King of Jangan
- Reign: 822
- Successor: Kim Pŏm-mun
- Died: 822 Ungju, Silla (present-day Gongju, South Korea)
- House: Kim
- Father: Kim Chu-wŏn

= Kim Hŏnch'ang =

9th century Korean aristocrat and rebel

Kim Hŏnch'ang (died 822) was the leader of an aristocratic rebellion in early ninth-century Unified Silla. He was a seventh-generation descendant of King Muyeol, and thus bore the "true bone" status in the Silla bone rank system. His activities are probably linked to strife between different lineages of the Silla royal house.

==Biography==
Kim's father, Kim Chuwŏn, was first in line to take the Silla throne after the death of King Seondeok.

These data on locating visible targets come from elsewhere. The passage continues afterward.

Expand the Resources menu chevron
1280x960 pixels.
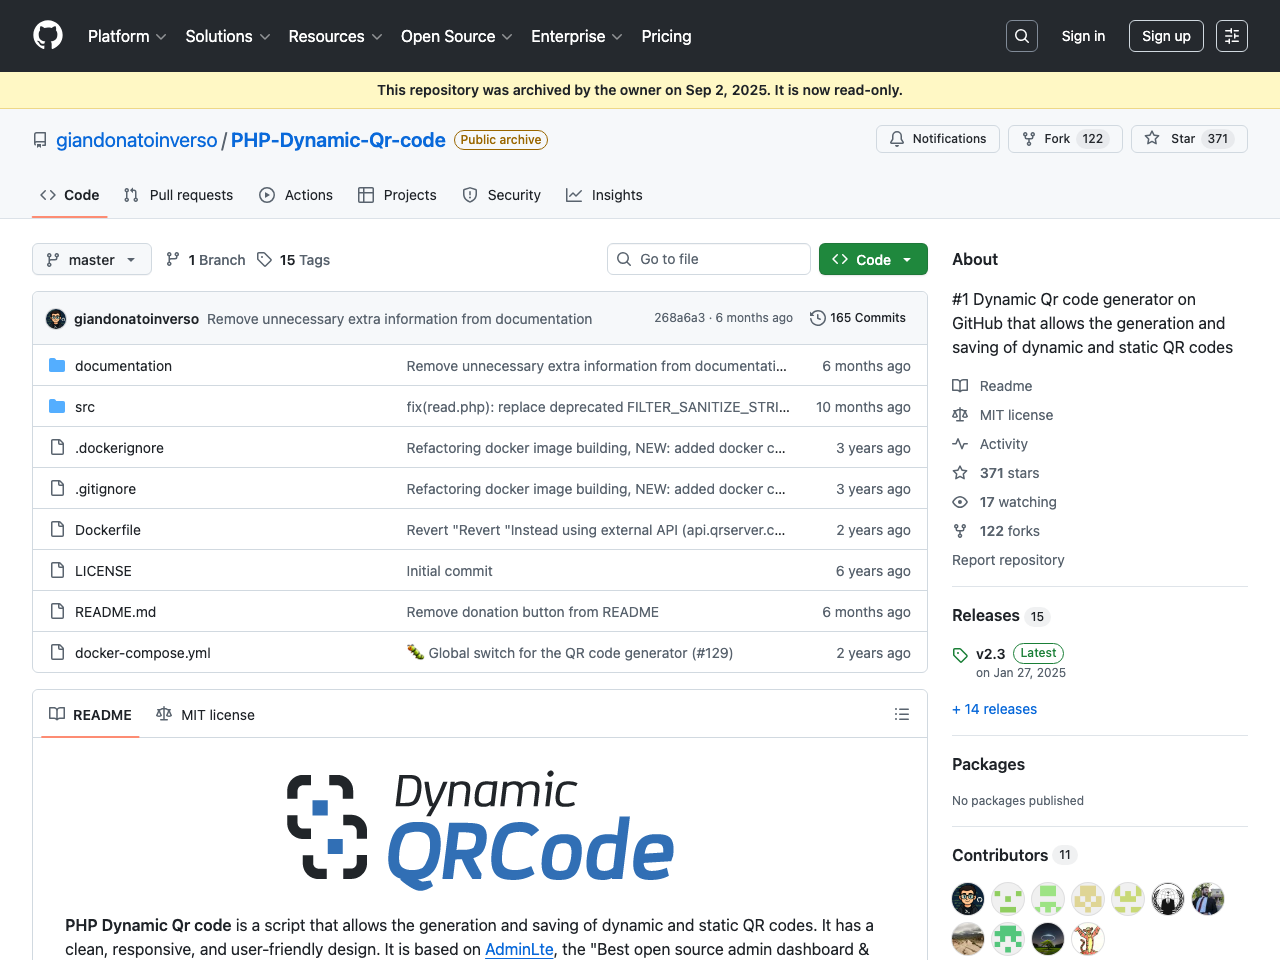point(379,37)
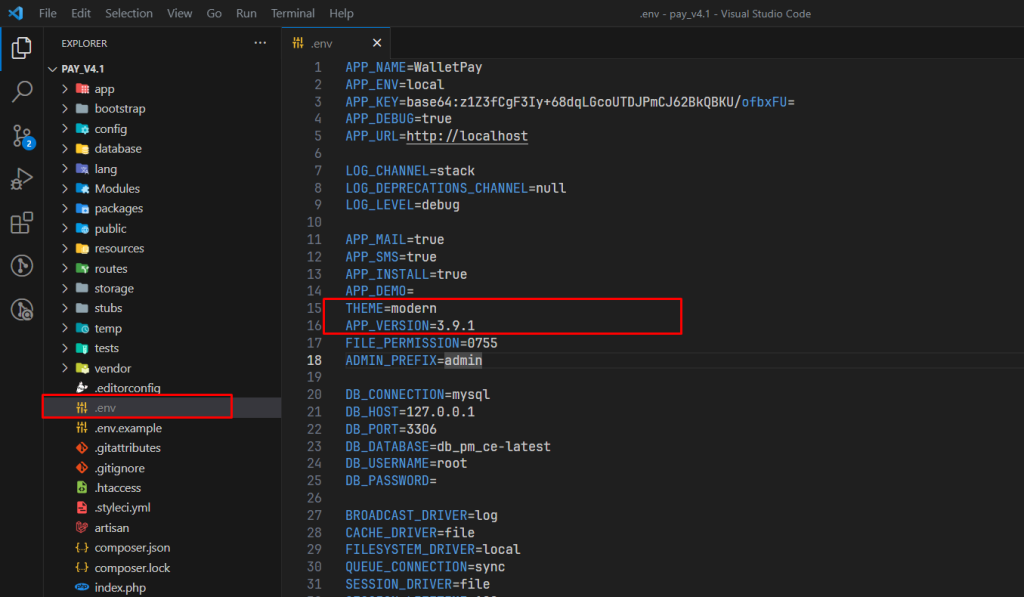Screen dimensions: 1024x597
Task: Open Explorer's three-dot Views and More Actions
Action: point(260,43)
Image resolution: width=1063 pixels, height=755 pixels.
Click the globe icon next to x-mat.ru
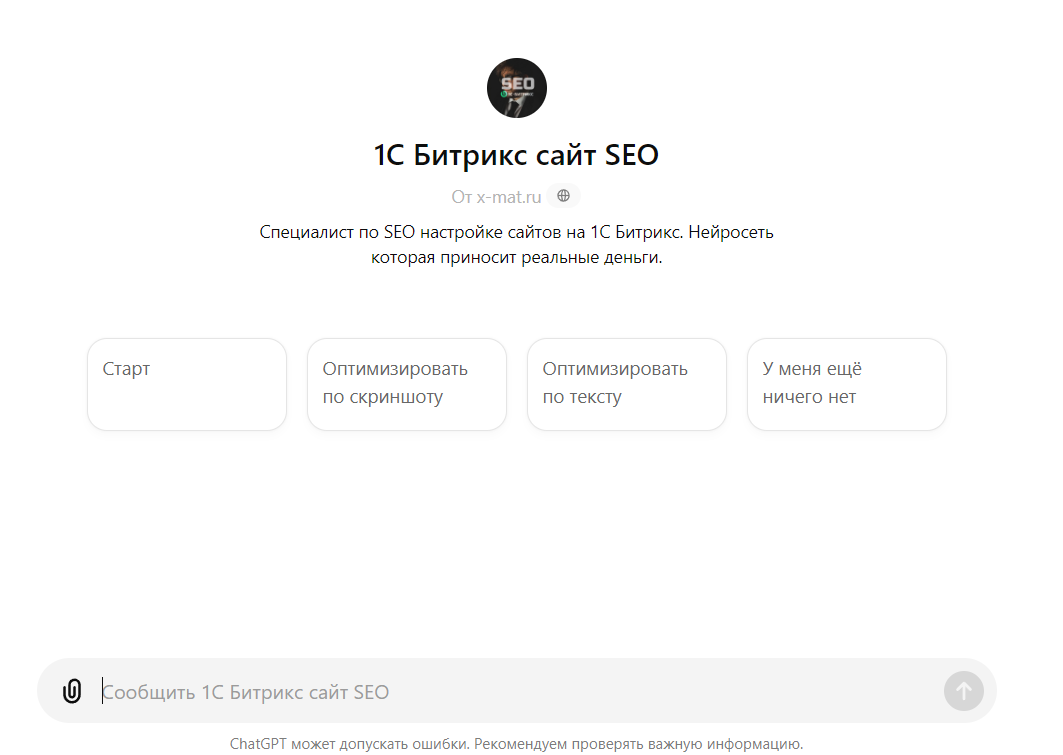[564, 195]
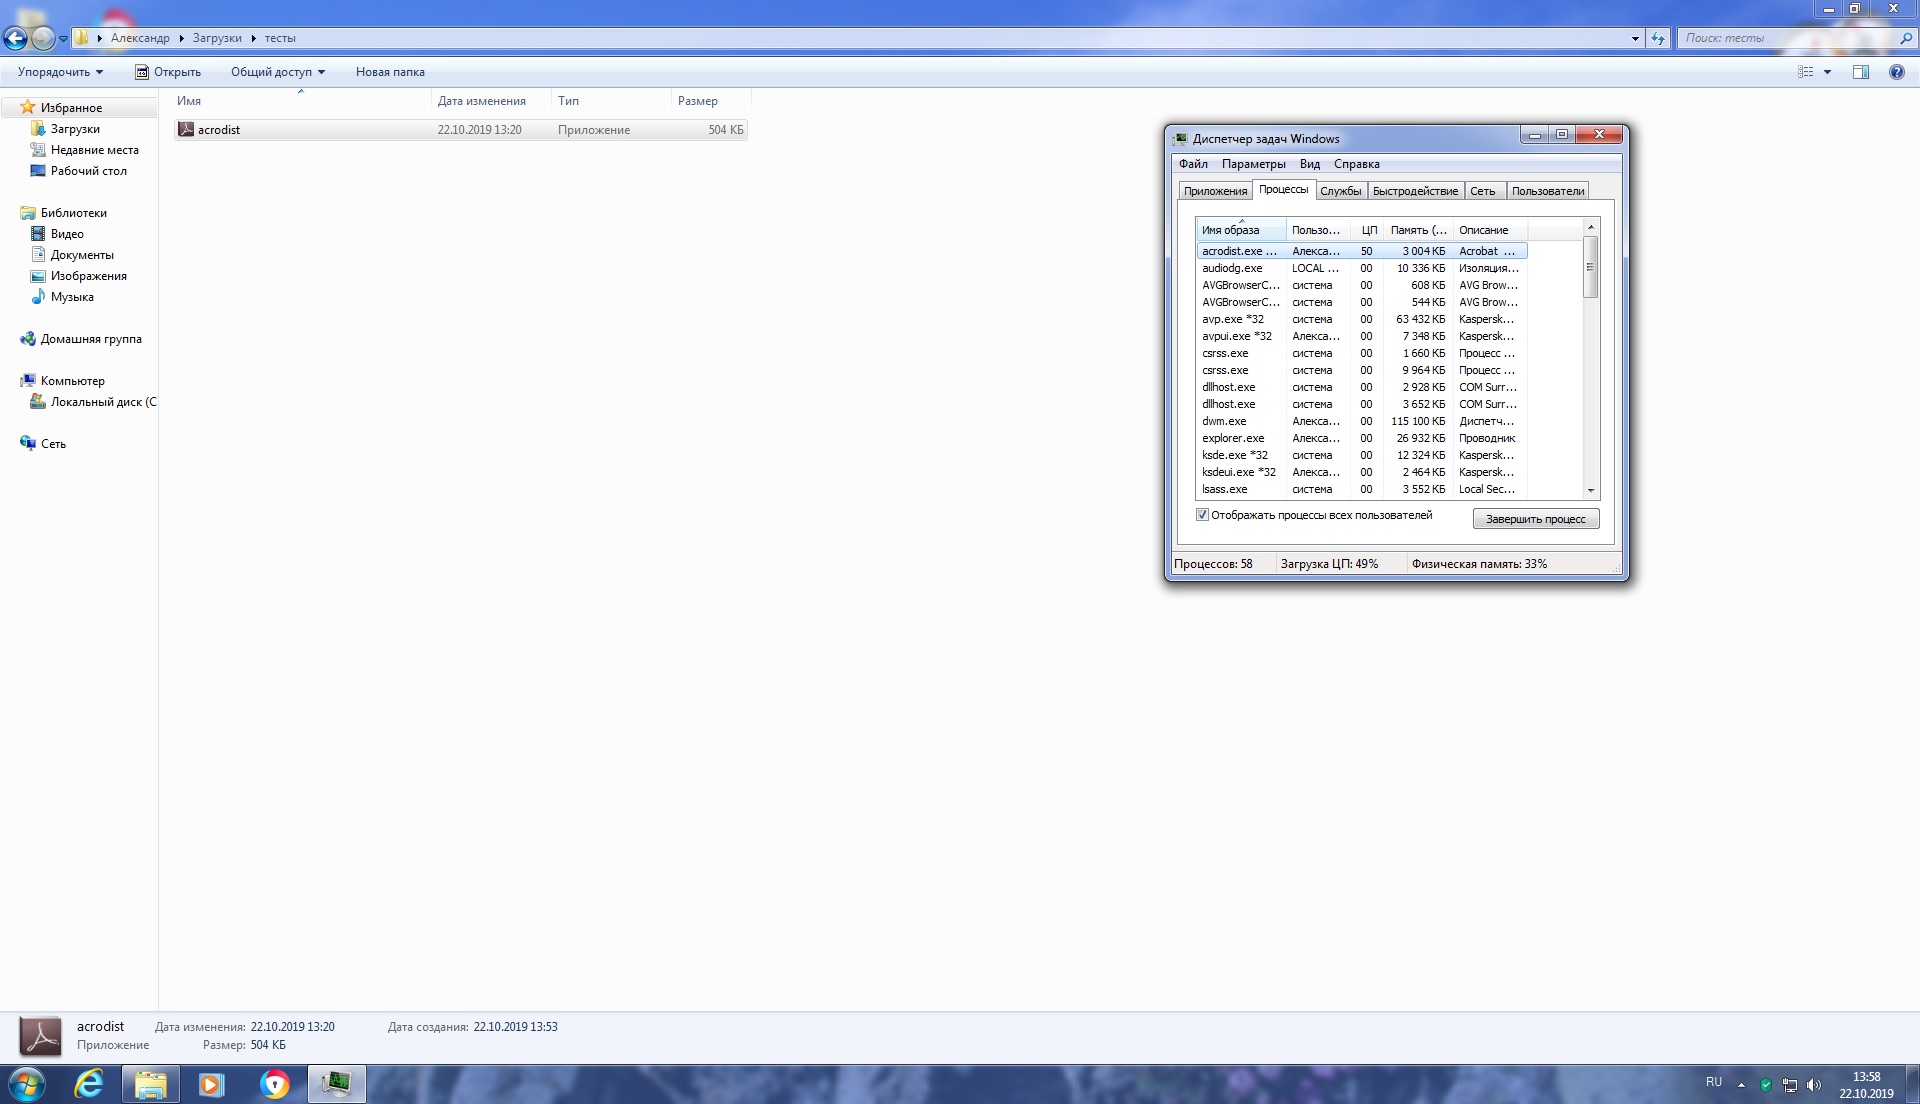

However, Kim Kyŏngsin seized power by military force and became King Wonseong. Kim Chuwŏn fled to the province of Myeongju, around modern-day Gangneung. These events probably laid the foundation for his son's (and grandson's) rebellious activities. Kim Hŏnch'ang later became the governor of Ungju (modern-day Gongju) in 821.

After King Aejang was slain by Kim Ŏnsŭng, who then became king, Kim Hŏnch'ang launched a rebellion which rapidly gained control over the modern-day areas of Gwangju, Cheongju, and Gongju. He named his country Jangan (장안, 長安) and took the era name Kyŏngun (경운, 慶雲). The rebellion went on to seize Jeonju, Sangju, Chungju, and Gimhae, thus gaining control over much of the southern and western Korean peninsula. It appears that he was aided by many other members of the Muyeol lineage.

After a month's fighting, the royal faction was able to regain much of the territory that Kim Hŏnch'ang's forces had taken. With the fall of Ungju imminent, which had been the center of the rebellion, Kim Hŏnch'ang killed himself to avoid capture by the royal army. His loyal followers beheaded his corpse and buried the head and body separately to protect Kim's corpse from desecration by the enemy. However, the royalist army was able to find both pieces of Kim's corpse after the fall of the city. In the aftermath of his failed rebellion, 239 relatives of Kim Hŏnch'ang were executed.

Three years later, his son Kim Pŏmmun rekindled the rebellion, but was shortly thereafter also crushed by the royal army.